■ **PROBLEM TO WORK ON**:
Below are records; how many of their lines contain "will"? Answer with only the number.

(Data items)
# # # # #
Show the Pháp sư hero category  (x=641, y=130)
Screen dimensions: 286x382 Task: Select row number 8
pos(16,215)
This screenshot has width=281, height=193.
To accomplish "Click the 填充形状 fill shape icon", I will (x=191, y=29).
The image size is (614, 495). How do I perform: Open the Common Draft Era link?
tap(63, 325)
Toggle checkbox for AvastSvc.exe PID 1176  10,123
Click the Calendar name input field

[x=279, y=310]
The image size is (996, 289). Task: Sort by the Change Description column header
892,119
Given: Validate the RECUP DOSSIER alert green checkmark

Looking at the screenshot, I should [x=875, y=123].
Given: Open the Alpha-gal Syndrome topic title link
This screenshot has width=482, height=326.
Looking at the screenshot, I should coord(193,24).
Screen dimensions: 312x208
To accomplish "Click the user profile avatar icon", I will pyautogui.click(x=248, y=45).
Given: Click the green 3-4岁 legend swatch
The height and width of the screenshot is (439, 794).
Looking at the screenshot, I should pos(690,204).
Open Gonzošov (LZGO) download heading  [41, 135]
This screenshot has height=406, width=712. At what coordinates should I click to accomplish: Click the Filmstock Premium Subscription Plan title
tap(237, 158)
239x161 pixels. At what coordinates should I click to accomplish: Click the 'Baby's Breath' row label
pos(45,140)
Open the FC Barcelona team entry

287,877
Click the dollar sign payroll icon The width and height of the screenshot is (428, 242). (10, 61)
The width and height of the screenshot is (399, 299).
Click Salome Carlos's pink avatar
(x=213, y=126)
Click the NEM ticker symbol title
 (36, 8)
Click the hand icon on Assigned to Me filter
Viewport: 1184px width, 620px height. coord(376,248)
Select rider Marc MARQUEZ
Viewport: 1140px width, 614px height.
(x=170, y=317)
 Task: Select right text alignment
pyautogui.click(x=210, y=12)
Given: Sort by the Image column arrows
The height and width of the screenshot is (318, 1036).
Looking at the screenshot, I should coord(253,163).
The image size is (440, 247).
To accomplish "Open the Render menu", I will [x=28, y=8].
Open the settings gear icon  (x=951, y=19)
# # # # #
■ **PROBLEM SOLUTION**:
3